━━ WORKING DATA ━━

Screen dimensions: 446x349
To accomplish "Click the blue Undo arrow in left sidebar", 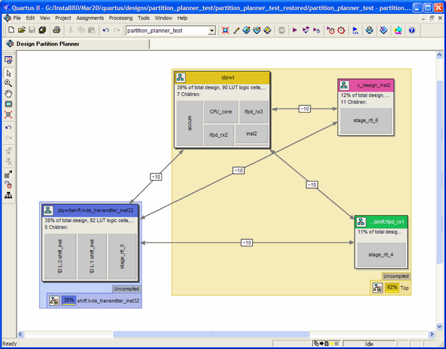I will tap(8, 127).
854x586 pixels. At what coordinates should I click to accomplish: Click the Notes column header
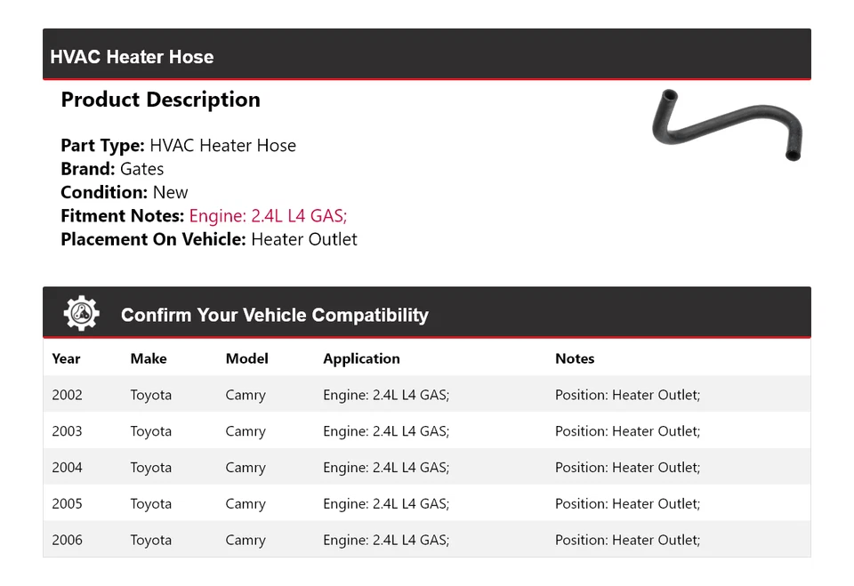[575, 358]
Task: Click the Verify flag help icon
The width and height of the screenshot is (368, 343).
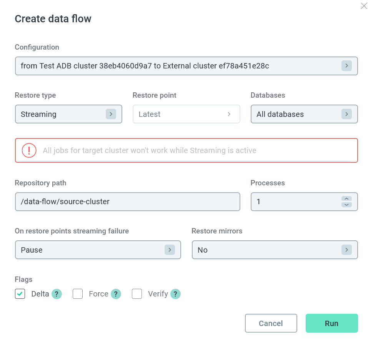Action: 175,294
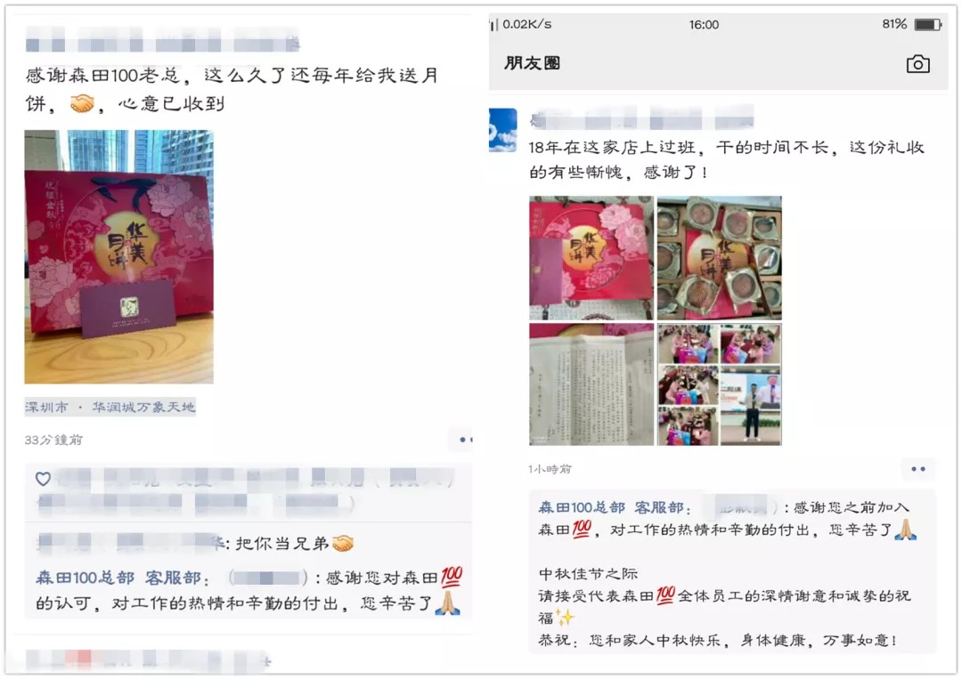Open the two-dot menu under right post
962x679 pixels.
pyautogui.click(x=917, y=469)
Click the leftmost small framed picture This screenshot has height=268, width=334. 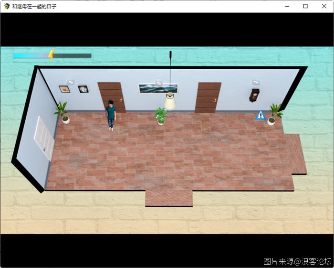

━━━

WORK REQUEST: Produce an exact copy of the lines from the line with "Task: Click the Verify flag help icon" through the last line of the data above, both ends included. No pictures belong in it.

SOLUTION TO THIS EXERCISE:
Task: Click the Verify flag help icon
The width and height of the screenshot is (368, 343).
Action: 175,294
Open the two-dot menu under right post
962x679 pixels.
pyautogui.click(x=917, y=469)
Click the leftmost small framed picture This screenshot has height=268, width=334. 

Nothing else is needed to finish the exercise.